[START GIVEN INFORMATION]

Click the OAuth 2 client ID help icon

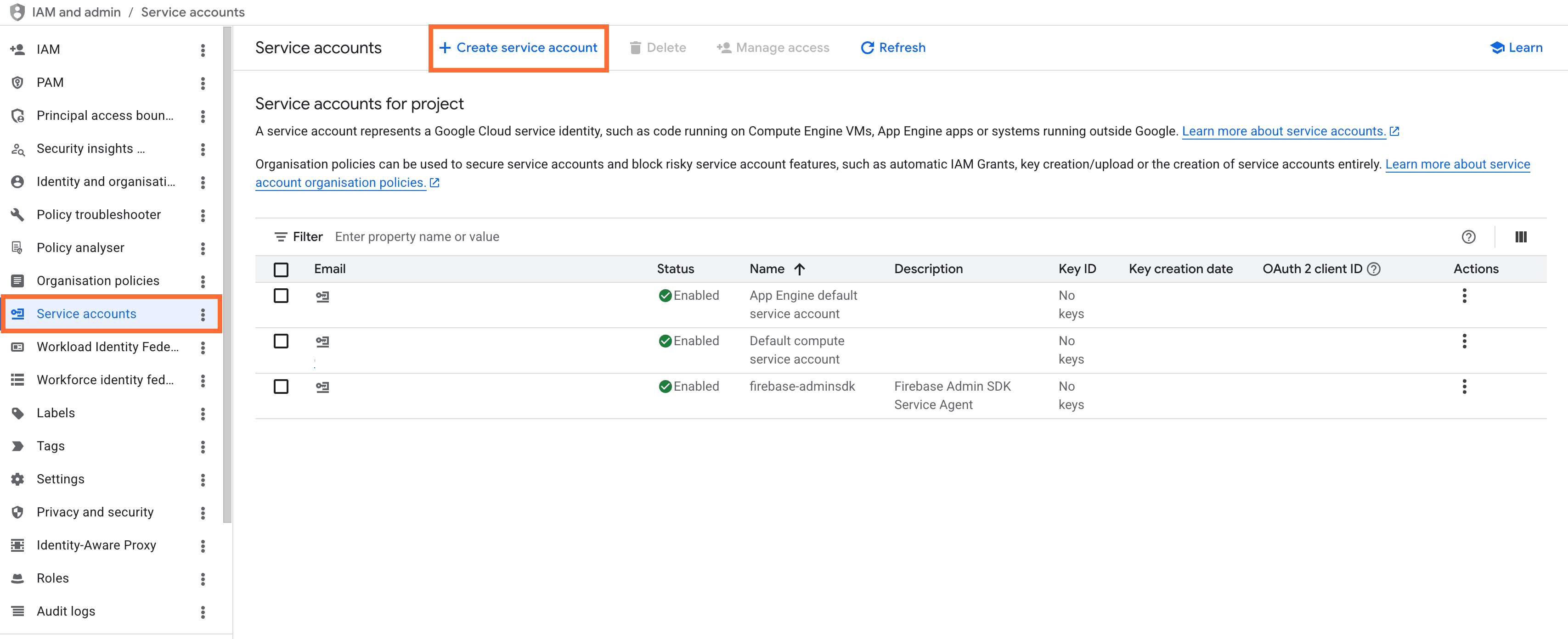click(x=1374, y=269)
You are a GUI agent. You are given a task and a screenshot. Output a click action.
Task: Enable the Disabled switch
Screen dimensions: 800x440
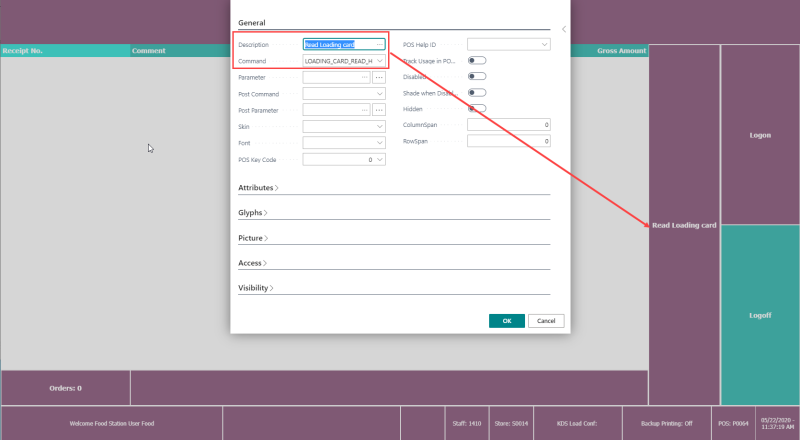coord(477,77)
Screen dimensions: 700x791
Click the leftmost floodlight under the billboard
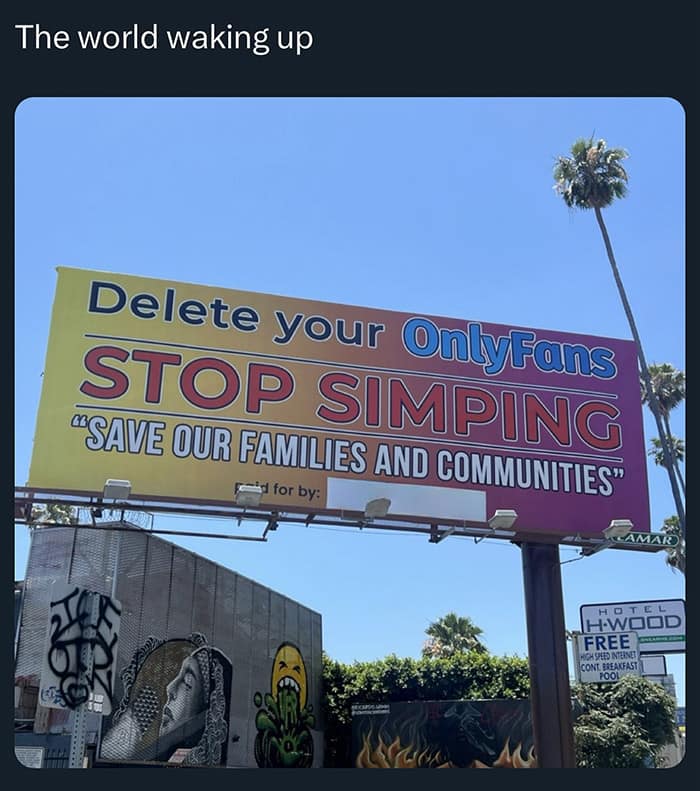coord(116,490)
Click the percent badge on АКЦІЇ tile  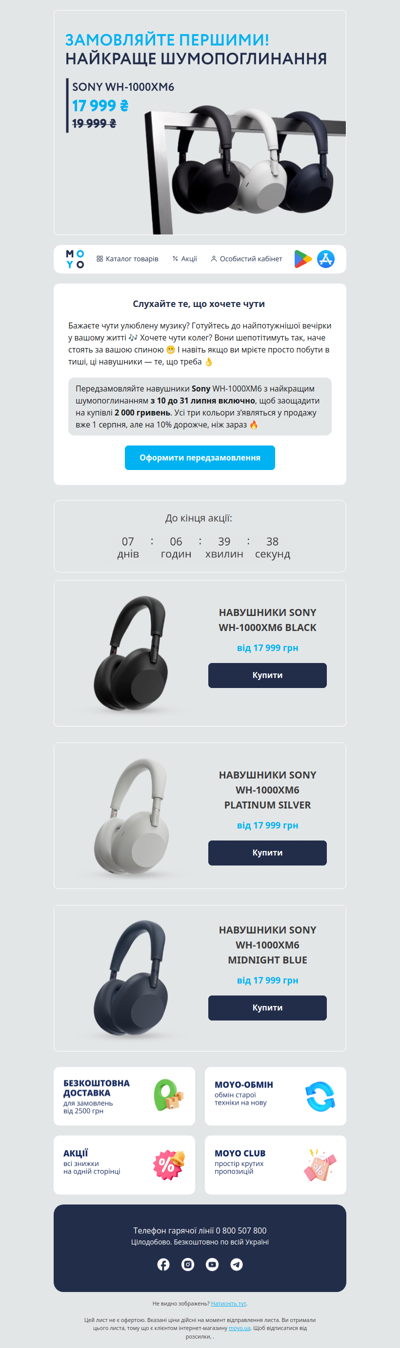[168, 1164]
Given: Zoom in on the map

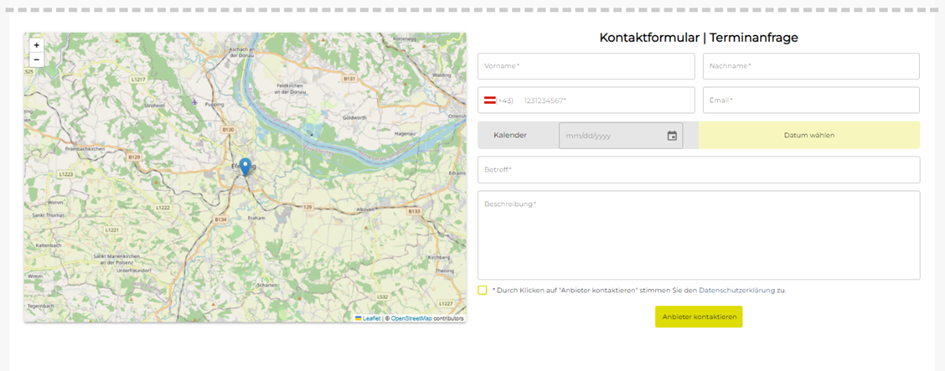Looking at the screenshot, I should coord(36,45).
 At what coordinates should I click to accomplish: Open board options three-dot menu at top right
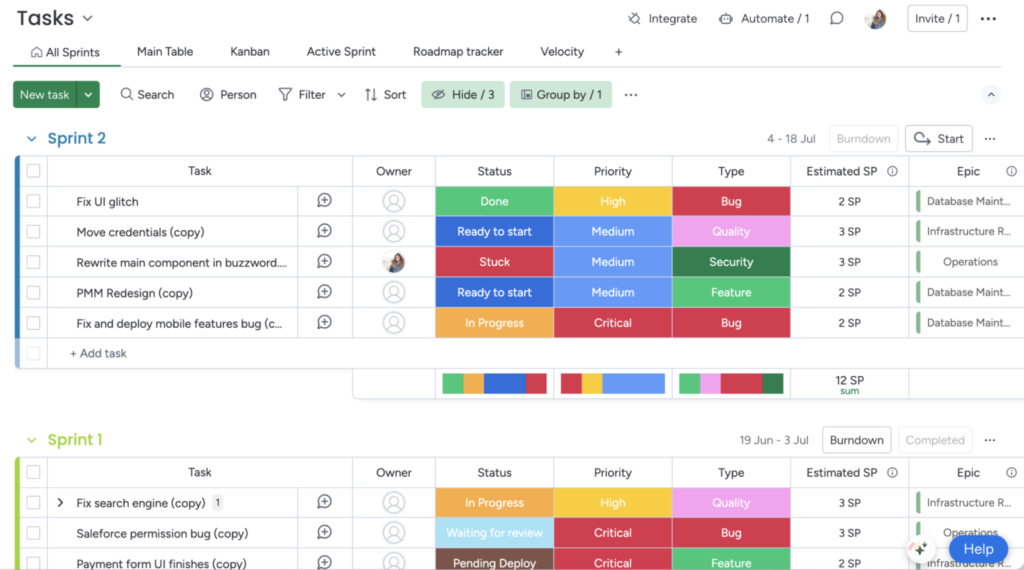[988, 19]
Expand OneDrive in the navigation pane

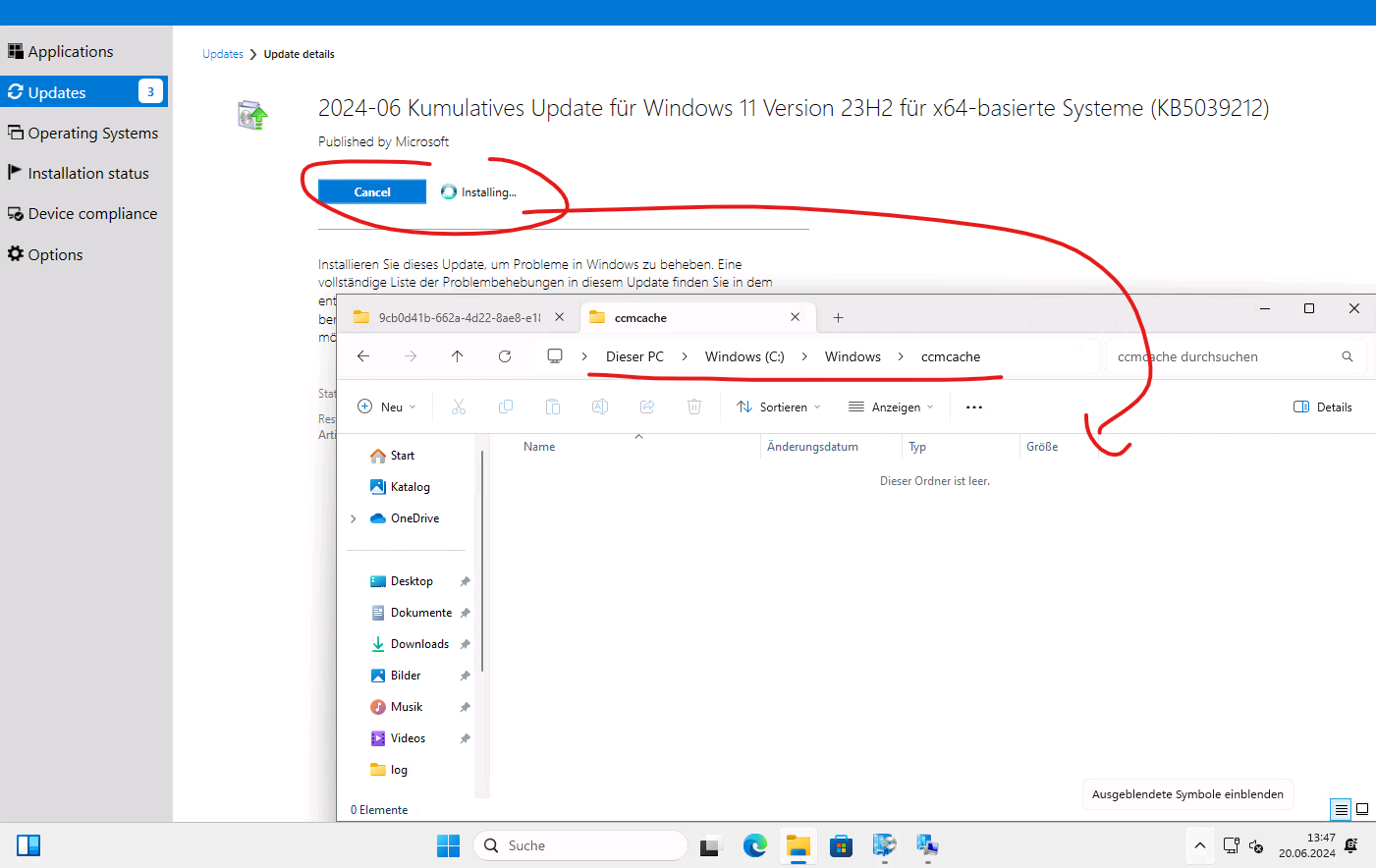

[END GIVEN INFORMATION]
[START GIVEN INFORMATION]

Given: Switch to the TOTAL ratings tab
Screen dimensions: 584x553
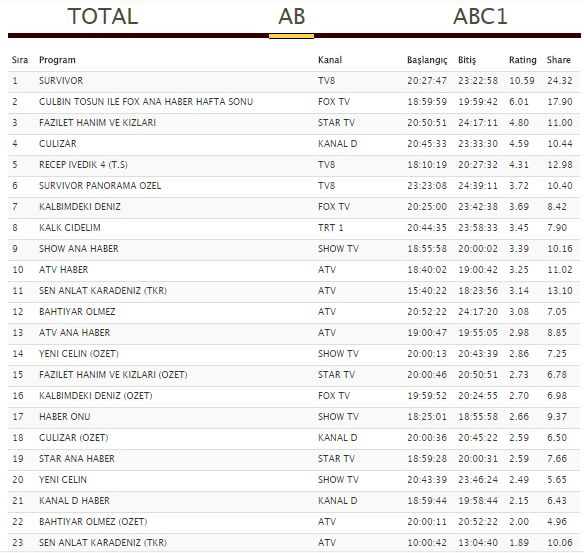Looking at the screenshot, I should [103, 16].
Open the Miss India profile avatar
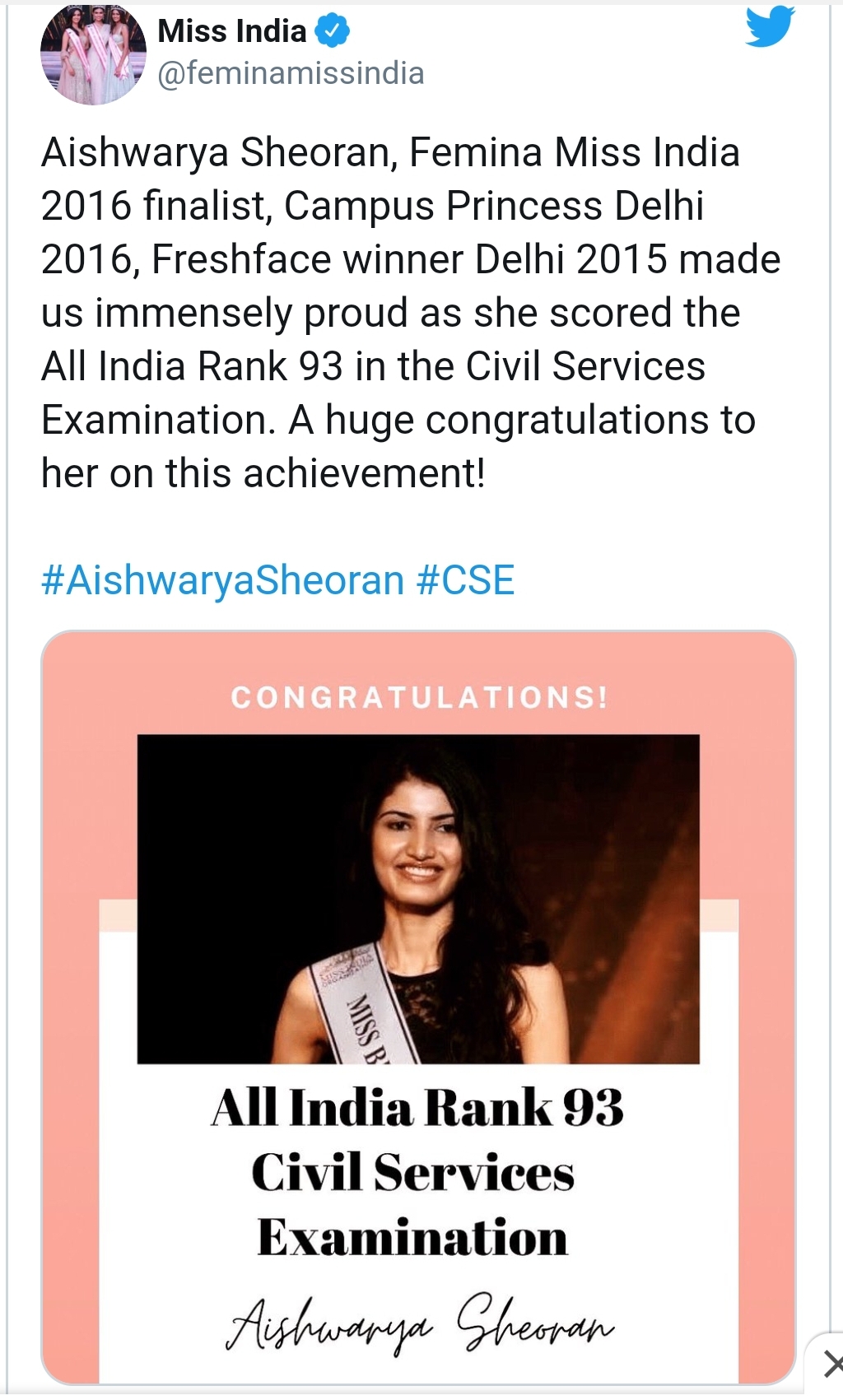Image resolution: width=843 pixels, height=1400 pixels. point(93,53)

[END GIVEN INFORMATION]

Starting at the line with "Given: Zoom in on the map" and stopping after the line with "Expand OneDrive in the navigation pane", rewrite the items with "side panel" substituted for "navigation pane" and nothing else changed. Leave the pictures out.

Given: Zoom in on the map

Looking at the screenshot, I should coord(36,45).
 At what coordinates should I click to accomplish: Open board options three-dot menu at top right
[988, 19]
Expand OneDrive in the side panel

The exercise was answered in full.